*** SUPPLIED RECORDS Section Begins ***

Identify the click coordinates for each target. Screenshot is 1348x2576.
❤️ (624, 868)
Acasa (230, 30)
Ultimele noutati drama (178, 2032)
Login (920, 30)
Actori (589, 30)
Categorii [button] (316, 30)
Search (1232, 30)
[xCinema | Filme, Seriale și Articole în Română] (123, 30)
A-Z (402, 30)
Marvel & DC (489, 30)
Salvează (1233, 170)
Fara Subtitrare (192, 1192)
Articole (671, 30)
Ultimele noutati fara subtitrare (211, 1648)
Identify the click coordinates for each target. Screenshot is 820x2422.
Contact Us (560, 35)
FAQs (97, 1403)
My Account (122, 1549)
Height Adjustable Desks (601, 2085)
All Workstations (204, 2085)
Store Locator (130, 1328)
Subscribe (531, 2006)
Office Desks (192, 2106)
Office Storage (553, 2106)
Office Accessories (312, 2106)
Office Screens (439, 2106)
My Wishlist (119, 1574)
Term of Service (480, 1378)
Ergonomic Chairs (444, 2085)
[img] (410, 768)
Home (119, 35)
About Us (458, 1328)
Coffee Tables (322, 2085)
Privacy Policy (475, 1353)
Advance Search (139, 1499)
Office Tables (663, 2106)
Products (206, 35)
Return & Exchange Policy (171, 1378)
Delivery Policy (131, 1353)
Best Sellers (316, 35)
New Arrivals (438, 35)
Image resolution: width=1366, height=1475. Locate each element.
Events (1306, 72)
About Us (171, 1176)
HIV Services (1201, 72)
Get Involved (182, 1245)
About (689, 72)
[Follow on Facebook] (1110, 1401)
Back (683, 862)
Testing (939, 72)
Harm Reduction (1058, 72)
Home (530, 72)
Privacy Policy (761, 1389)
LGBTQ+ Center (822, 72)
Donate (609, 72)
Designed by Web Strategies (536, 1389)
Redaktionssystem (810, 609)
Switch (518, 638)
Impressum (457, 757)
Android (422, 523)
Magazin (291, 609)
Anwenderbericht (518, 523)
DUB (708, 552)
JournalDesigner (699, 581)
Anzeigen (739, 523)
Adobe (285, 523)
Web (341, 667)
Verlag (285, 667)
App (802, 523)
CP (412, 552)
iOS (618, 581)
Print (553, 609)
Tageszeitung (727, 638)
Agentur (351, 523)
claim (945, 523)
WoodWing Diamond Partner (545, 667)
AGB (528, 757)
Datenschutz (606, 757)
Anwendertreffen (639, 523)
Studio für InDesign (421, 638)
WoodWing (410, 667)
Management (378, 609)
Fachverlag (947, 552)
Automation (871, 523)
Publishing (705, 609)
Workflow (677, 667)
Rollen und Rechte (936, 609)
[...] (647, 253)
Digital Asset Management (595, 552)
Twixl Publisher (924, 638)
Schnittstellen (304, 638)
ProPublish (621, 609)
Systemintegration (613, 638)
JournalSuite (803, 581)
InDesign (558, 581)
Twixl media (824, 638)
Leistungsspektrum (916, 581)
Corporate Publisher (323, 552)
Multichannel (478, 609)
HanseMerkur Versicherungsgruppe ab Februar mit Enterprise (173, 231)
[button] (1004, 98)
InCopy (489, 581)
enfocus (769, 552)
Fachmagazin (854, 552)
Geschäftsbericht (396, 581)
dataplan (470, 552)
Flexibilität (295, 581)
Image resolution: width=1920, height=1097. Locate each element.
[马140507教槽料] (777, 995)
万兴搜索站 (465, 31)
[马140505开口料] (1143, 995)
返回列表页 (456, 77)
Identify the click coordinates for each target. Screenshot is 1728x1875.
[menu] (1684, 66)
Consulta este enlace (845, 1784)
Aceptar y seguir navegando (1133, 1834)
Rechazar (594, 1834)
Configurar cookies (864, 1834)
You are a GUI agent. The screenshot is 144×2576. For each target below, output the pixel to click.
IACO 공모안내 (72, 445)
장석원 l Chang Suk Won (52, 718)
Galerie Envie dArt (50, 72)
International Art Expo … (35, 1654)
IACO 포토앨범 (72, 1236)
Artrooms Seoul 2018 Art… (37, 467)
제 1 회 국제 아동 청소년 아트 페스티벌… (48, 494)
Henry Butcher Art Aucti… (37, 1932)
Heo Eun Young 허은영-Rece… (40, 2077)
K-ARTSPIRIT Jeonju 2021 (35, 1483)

*** SUPPLIED RECORDS Section Ends ***

▶ PROBLEM DETAILS: Find "claim (945, 523)" in the entries above and copy that whole line exactly, then each line after it through the line that contains "Geschäftsbericht (396, 581)".

▶ WRITTEN RESPONSE:
claim (945, 523)
WoodWing Diamond Partner (545, 667)
AGB (528, 757)
Datenschutz (606, 757)
Anwendertreffen (639, 523)
Studio für InDesign (421, 638)
WoodWing (410, 667)
Management (378, 609)
Fachverlag (947, 552)
Automation (871, 523)
Publishing (705, 609)
Workflow (677, 667)
Rollen und Rechte (936, 609)
[...] (647, 253)
Digital Asset Management (595, 552)
Twixl Publisher (924, 638)
Schnittstellen (304, 638)
ProPublish (621, 609)
Systemintegration (613, 638)
JournalSuite (803, 581)
InDesign (558, 581)
Twixl media (824, 638)
Leistungsspektrum (916, 581)
Corporate Publisher (323, 552)
Multichannel (478, 609)
HanseMerkur Versicherungsgruppe ab Februar mit Enterprise (173, 231)
[button] (1004, 98)
InCopy (489, 581)
enfocus (769, 552)
Fachmagazin (854, 552)
Geschäftsbericht (396, 581)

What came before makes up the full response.